_Stored data_.
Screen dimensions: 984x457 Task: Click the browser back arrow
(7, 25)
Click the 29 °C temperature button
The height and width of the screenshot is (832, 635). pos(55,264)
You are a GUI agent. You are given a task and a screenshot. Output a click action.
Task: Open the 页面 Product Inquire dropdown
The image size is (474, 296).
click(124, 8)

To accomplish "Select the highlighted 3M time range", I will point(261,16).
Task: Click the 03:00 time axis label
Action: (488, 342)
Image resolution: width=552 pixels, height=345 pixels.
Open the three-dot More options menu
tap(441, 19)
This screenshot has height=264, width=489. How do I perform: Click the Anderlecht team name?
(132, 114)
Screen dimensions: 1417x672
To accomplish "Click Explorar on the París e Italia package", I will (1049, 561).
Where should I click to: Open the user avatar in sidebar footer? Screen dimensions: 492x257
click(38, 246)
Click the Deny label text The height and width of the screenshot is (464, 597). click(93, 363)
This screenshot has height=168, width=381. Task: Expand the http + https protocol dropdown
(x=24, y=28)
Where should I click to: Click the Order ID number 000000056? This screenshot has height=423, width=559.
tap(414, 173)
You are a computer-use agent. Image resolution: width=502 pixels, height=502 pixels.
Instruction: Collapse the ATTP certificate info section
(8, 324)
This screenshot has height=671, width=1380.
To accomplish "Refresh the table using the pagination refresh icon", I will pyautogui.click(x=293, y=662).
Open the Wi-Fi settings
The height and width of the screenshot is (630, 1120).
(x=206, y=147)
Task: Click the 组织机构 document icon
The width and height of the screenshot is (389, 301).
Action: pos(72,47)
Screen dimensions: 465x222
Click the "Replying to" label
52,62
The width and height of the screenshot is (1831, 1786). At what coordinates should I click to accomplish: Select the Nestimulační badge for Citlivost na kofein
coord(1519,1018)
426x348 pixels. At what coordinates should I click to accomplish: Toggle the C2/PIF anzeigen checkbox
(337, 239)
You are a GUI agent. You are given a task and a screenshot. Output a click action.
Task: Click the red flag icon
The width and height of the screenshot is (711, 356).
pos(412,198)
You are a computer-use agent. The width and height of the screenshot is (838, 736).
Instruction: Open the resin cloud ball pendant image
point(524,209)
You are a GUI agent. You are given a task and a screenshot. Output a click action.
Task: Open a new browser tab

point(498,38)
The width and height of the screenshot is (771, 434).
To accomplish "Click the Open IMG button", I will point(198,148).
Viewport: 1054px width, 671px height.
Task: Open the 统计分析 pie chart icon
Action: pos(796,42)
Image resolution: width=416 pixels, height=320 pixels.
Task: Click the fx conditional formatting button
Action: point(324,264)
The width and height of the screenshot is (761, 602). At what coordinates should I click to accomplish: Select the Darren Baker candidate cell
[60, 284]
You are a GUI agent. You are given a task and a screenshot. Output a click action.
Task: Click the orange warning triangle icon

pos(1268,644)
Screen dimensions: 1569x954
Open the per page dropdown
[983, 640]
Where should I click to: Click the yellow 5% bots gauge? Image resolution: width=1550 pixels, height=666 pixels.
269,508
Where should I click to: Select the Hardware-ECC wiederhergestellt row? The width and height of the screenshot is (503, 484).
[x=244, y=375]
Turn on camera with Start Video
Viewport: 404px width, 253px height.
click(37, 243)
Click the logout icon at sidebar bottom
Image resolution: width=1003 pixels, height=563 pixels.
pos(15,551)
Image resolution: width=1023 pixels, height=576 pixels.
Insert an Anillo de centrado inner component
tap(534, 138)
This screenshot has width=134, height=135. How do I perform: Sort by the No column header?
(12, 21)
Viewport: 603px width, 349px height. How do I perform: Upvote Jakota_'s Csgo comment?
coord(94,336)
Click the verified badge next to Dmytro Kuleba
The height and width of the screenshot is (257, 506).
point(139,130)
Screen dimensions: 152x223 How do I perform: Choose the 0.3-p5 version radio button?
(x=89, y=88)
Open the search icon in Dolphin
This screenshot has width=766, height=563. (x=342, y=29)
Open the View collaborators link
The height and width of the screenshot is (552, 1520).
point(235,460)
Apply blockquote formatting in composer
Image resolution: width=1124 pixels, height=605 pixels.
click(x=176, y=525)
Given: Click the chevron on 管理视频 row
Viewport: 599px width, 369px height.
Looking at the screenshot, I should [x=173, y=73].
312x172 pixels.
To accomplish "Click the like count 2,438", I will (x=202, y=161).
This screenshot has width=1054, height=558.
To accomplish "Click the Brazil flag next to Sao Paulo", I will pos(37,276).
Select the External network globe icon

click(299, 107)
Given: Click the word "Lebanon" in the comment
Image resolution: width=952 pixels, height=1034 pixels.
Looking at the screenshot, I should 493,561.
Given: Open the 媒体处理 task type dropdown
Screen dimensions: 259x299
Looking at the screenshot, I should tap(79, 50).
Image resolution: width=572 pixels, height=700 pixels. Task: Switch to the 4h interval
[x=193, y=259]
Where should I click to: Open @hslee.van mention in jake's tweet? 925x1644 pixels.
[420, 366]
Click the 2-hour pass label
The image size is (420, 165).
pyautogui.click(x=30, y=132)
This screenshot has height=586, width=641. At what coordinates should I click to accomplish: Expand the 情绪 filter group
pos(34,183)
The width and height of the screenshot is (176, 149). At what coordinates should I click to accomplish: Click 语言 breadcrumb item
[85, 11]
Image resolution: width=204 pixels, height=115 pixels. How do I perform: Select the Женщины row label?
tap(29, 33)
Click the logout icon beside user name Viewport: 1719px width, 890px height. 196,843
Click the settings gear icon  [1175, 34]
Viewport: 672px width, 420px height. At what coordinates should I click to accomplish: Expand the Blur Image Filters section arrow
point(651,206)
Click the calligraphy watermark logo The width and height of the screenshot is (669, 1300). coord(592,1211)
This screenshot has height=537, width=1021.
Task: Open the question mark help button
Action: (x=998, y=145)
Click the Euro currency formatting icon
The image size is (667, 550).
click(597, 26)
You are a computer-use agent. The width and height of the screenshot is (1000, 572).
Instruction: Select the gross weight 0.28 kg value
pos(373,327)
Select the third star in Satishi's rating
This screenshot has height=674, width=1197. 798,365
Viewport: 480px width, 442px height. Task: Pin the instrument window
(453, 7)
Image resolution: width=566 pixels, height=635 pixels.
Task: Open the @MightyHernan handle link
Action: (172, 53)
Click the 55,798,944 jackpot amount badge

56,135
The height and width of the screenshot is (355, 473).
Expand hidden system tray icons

_Task instructions_.
In the entries above, find the line with "Viewport: 599px width, 369px height." and the line with "Given: Open the 媒体处理 task type dropdown", then set down exactly those two and every line between them, nothing else.

_Exercise solution_.
Viewport: 599px width, 369px height.
Looking at the screenshot, I should [x=173, y=73].
312x172 pixels.
To accomplish "Click the like count 2,438", I will (x=202, y=161).
This screenshot has width=1054, height=558.
To accomplish "Click the Brazil flag next to Sao Paulo", I will pos(37,276).
Select the External network globe icon

click(299, 107)
Given: Click the word "Lebanon" in the comment
Image resolution: width=952 pixels, height=1034 pixels.
Looking at the screenshot, I should 493,561.
Given: Open the 媒体处理 task type dropdown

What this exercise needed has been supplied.